As to Wavesonics' post: Yes, under some circumstances it makes sense to use precomputed visibility information in the implementation of the selection mechanism.


Thanks for all the posts!

Quote:Original post by Anonymous Poster
Sure there are inherent flaws, if you actually wrote a high-performance game engine then you would know the minefields that lay ahead. Look at the code again and if you still don't see it then you just don't know how the computer hardware or graphics API works.


This is what I'm wondering. Could you please point those flaws out for me? If I could see them for myself I wouldn't have posted this question.

And this is merely the design; I will support caching and possibly pre-calculated visibility sets in the implementation.

I've been thinking a bit and thought that I should really try to minimize list copying, the RenderableList could be some kind of proxy class containg a pointer to the real RenderableList. This would result in only copying the address of a cached visibility set if the view hasn't changed (Or I could just return a pointer). But this would require allocation.. hm.
Quote:Original post by Anonymous Poster
Sure there are inherent flaws, if you actually wrote a high-performance game engine then you would know the minefields that lay ahead. Look at the code again and if you still don't see it then you just don't know how the computer hardware or graphics API works.



Hmm. I'm actually posting under my real name, and can point to finished, published front-line titles for which I was primarily responsible for writing high performance render cores on challenging platforms. You are hiding behind AP, and have provided no specific comments - just "if you don't see the flaws, you're not l33t enough." Sorry, I call BS.

As I said before, the basic notion of a having a visibility mechanism that determines which subset of renderable things will be ultimately rendered presents no fundamental design problems for any recent PC or console, including "last-gen" PS2/Xbox 1/GameCube. It certainly isn't a problem for any of the current crop (PS3/Xbox 360/Wii) or modern PCs, on any engine on top of any version of DirectX or OpenGL.

Keeping in mind that I've acknowledged that implementation issues within the design are important to final performance, feel free to point out any specific problems that will result from the fundamental design, on any relevant piece of hardware.

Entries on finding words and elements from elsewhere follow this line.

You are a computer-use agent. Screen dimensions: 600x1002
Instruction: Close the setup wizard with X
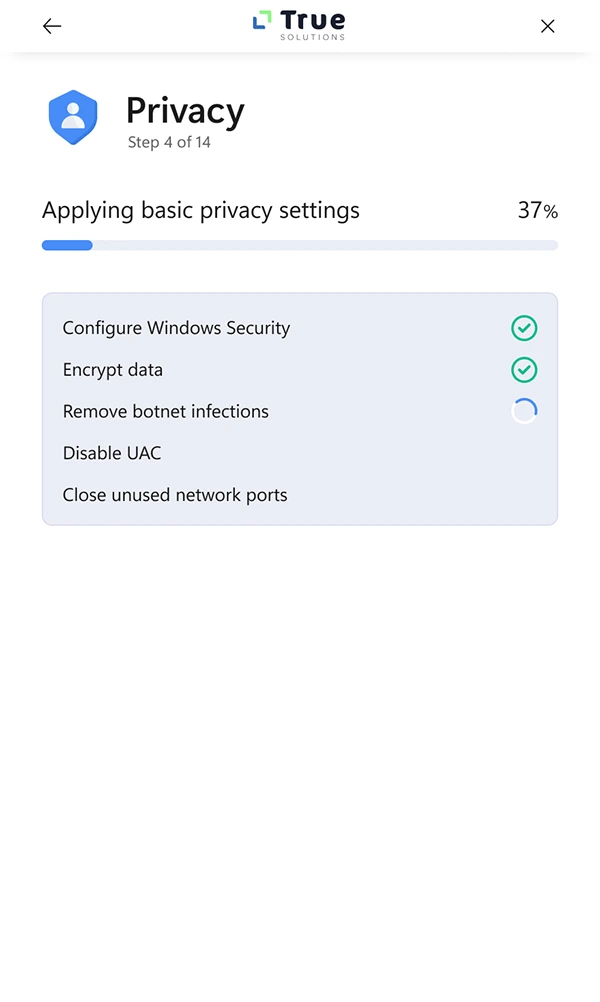(x=547, y=26)
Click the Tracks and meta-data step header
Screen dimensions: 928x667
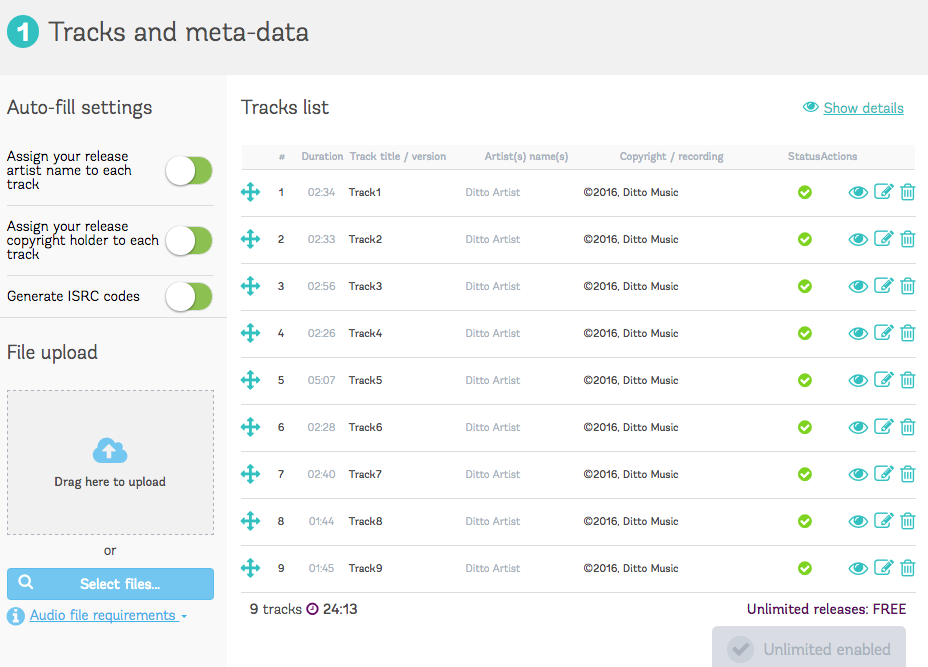[180, 31]
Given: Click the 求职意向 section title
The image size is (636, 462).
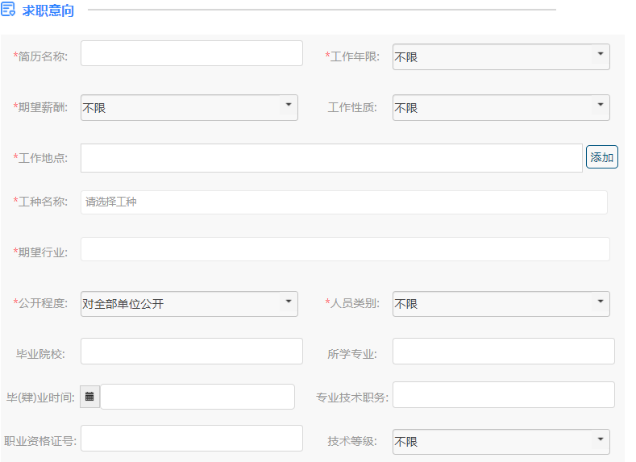Looking at the screenshot, I should coord(48,11).
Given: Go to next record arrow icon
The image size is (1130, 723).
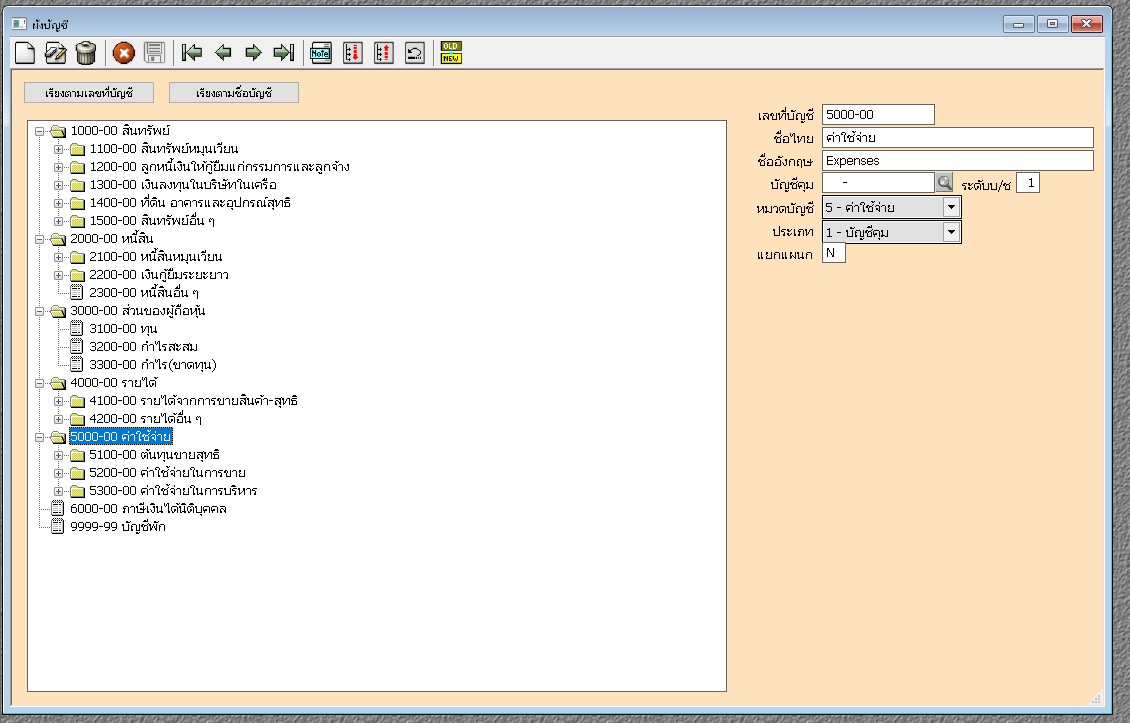Looking at the screenshot, I should coord(253,53).
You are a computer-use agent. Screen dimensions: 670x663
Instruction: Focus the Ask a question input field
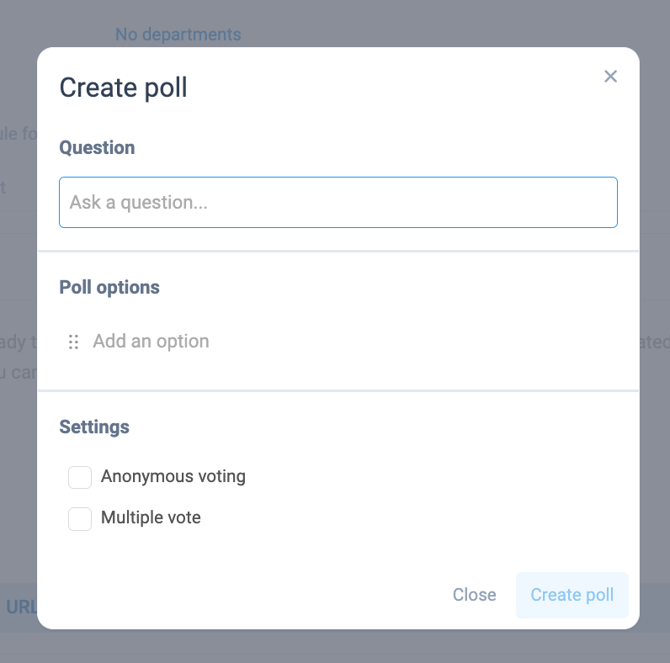[x=338, y=202]
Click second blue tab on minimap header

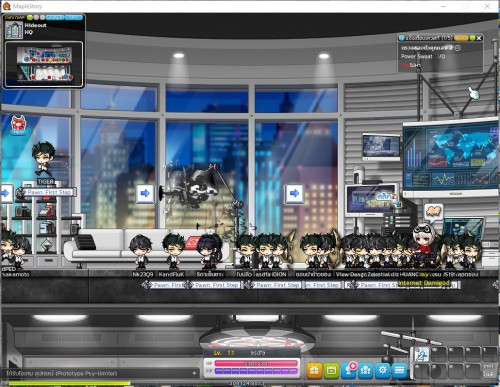[74, 17]
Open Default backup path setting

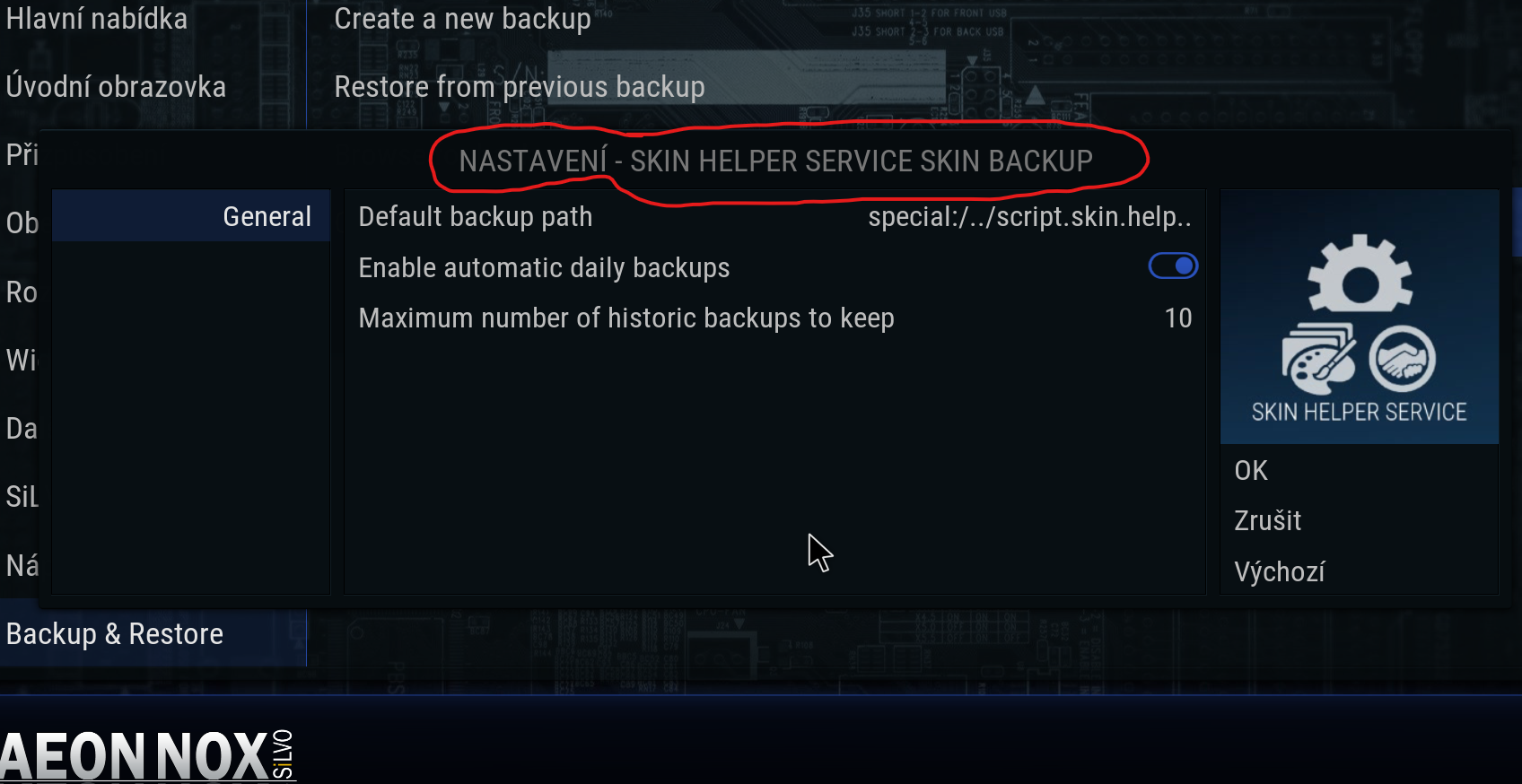[775, 217]
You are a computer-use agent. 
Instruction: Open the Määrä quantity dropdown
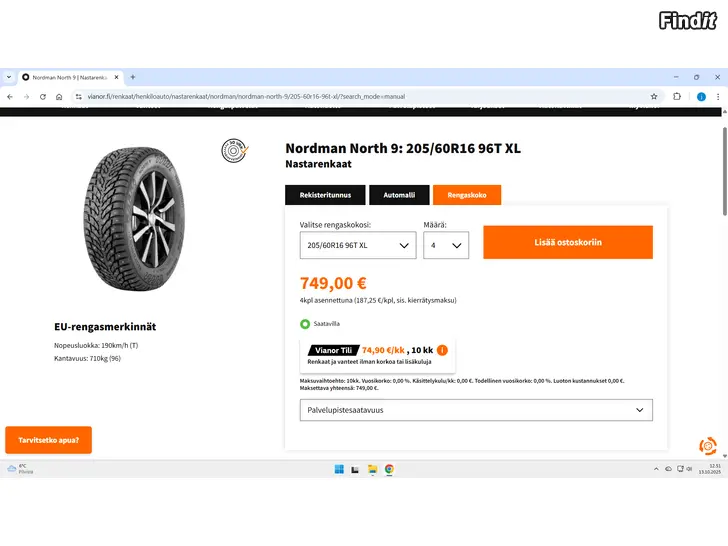point(446,245)
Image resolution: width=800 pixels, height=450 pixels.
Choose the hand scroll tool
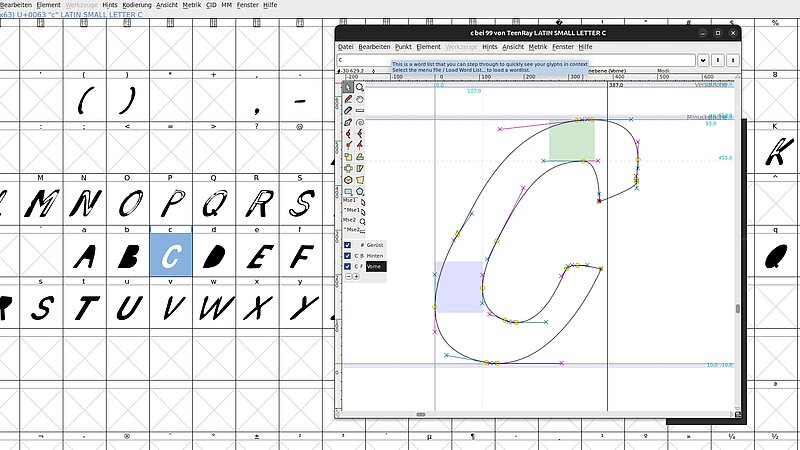tap(360, 99)
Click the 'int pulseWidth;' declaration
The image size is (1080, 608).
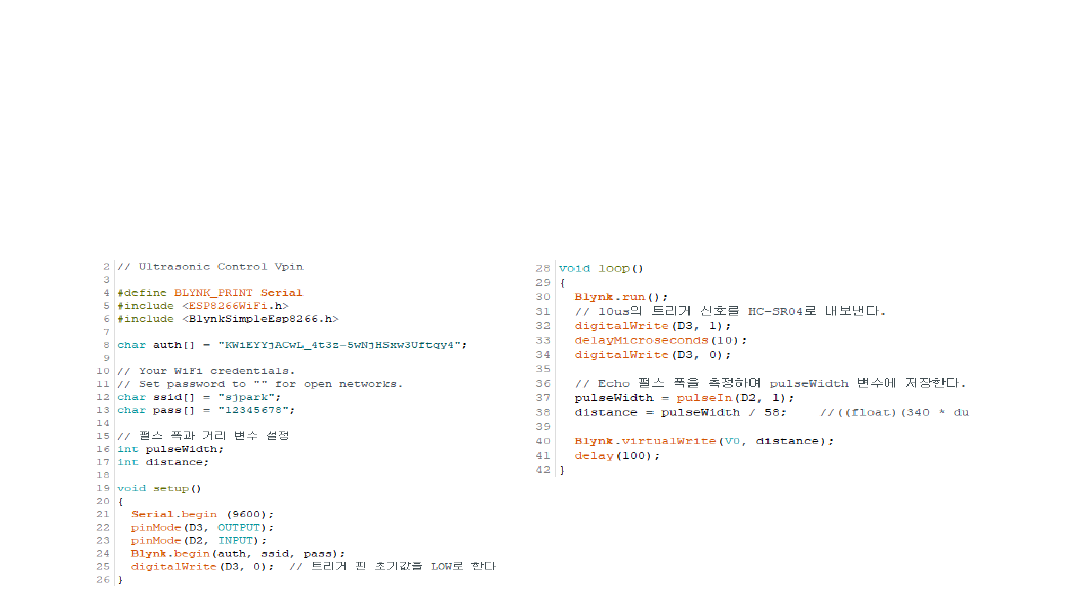click(170, 449)
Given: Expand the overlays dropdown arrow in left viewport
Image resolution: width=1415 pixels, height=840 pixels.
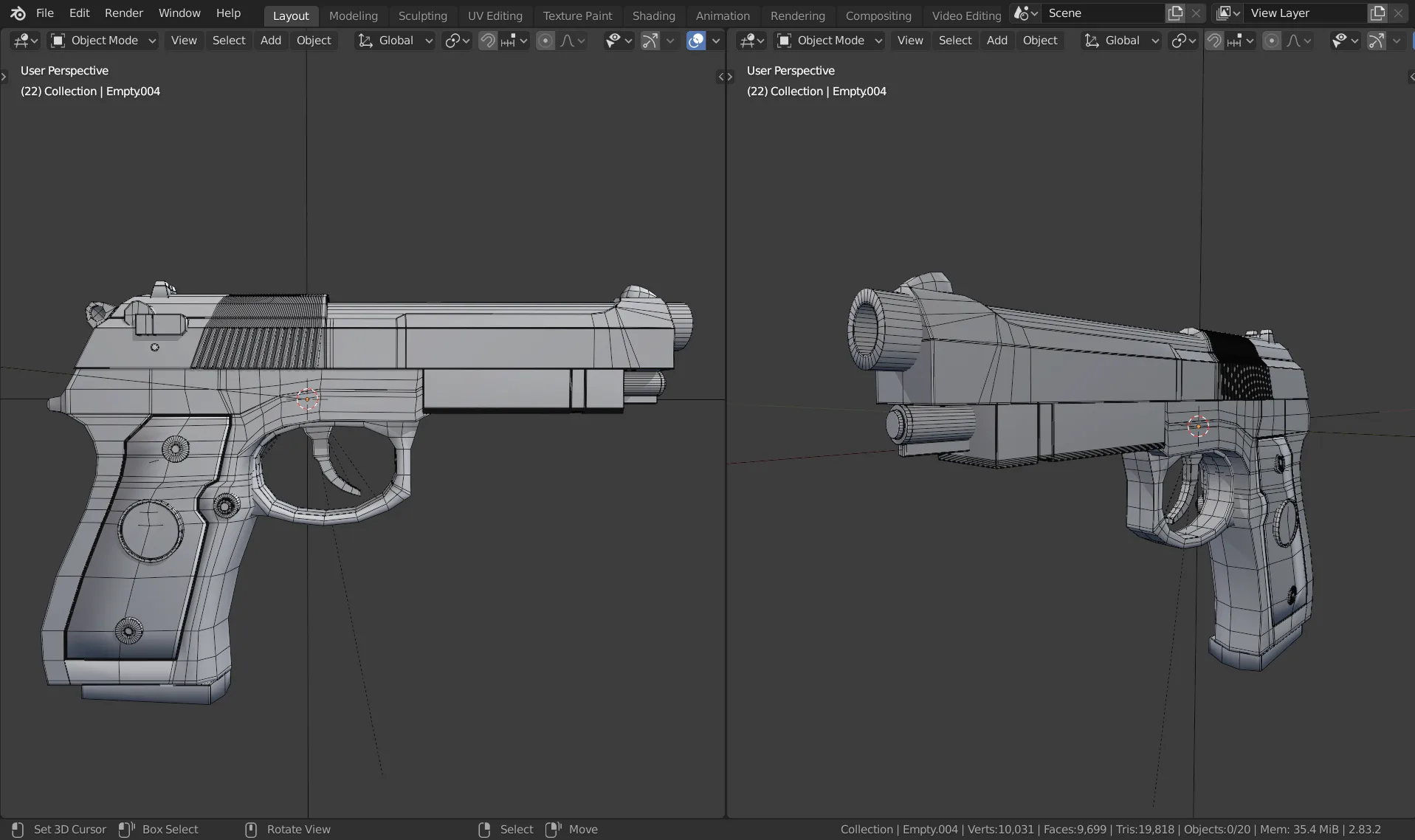Looking at the screenshot, I should 717,41.
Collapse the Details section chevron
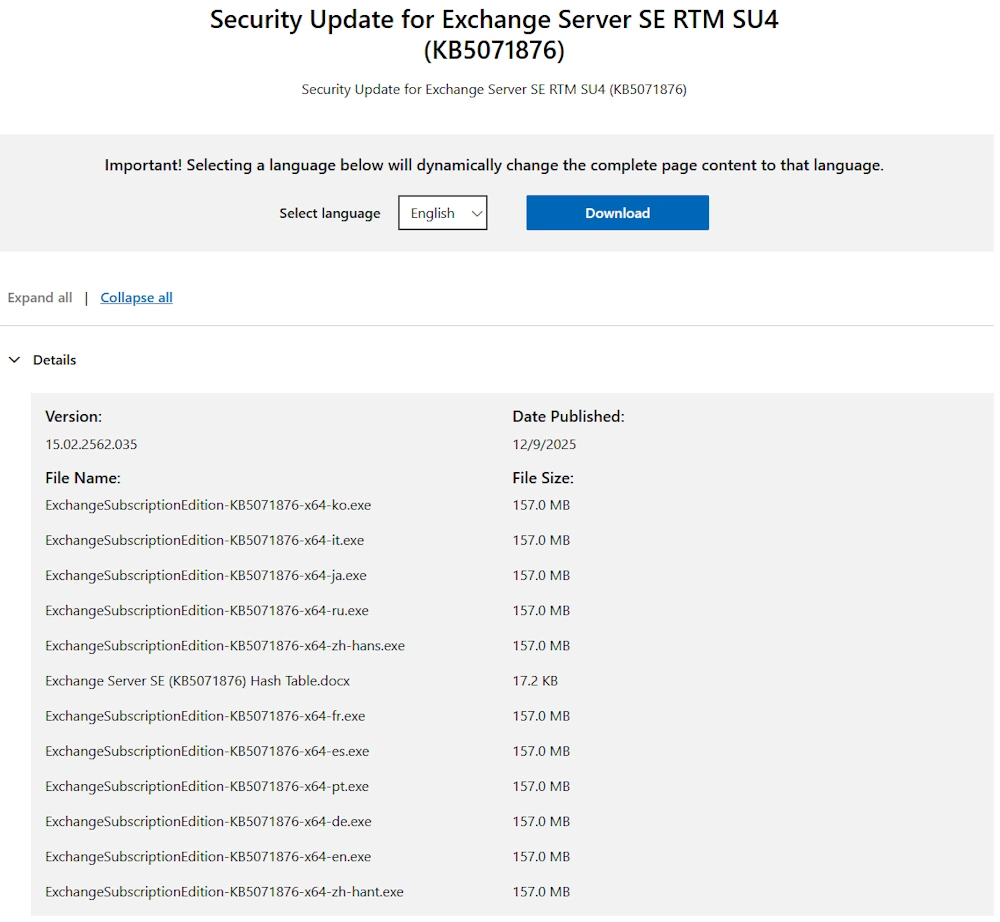Screen dimensions: 1000x922 15,360
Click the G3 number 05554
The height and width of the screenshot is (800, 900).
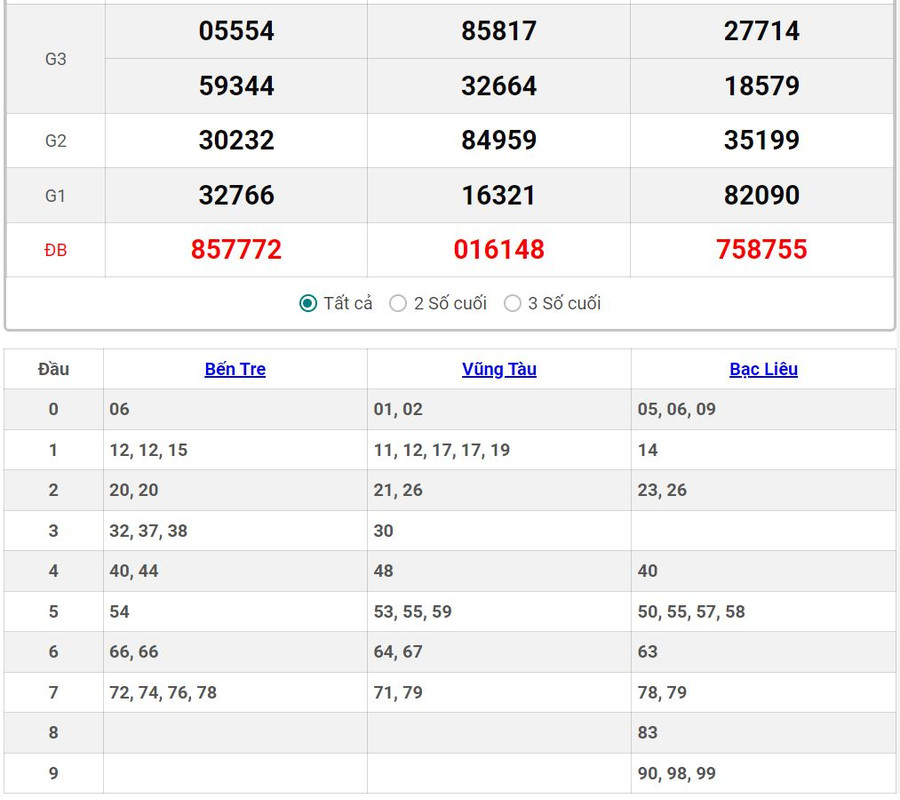236,31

Or, go back to trolling under the bridge.
I'm currently working with a real-world next-gen engine that uses a very similar approach; we build a list of rendering "operations" in a high-level, platform-independent module (actually four different modules that all want to render things), and then pass this list of operations down to a platform-specific layer that sorts (and possibly culls) the list for optimal performance on a particular platform, then issues the required calls to hardware.

So far this approach is working great, and gives us the opportunity to easily do quite a few nifty optimizations - think of it like profile-guided JIT compiling, except for rendering purposes.


The main thing we've run into is overhead in shuffling the list around. We're currently leaning towards using a custom STL allocator to help alleviate the cost of building the list each frame (tests indicate that the vast bulk of the overhead comes from memory allocations and freeing, which can be eliminated using some pooled-memory hackery), but as Jason noted, caching is also a viable and effective option. In our particular situation a cache-based approach would be quite difficult, which is why we're leaning towards a pooled-memory solution instead, but if the game mechanics allow for it there's no reason not to use a caching approach instead.


For the OP, my recommendation would be to go ahead with your design, and if you run into performance issues down the road, profile carefully to find the best way to solve them.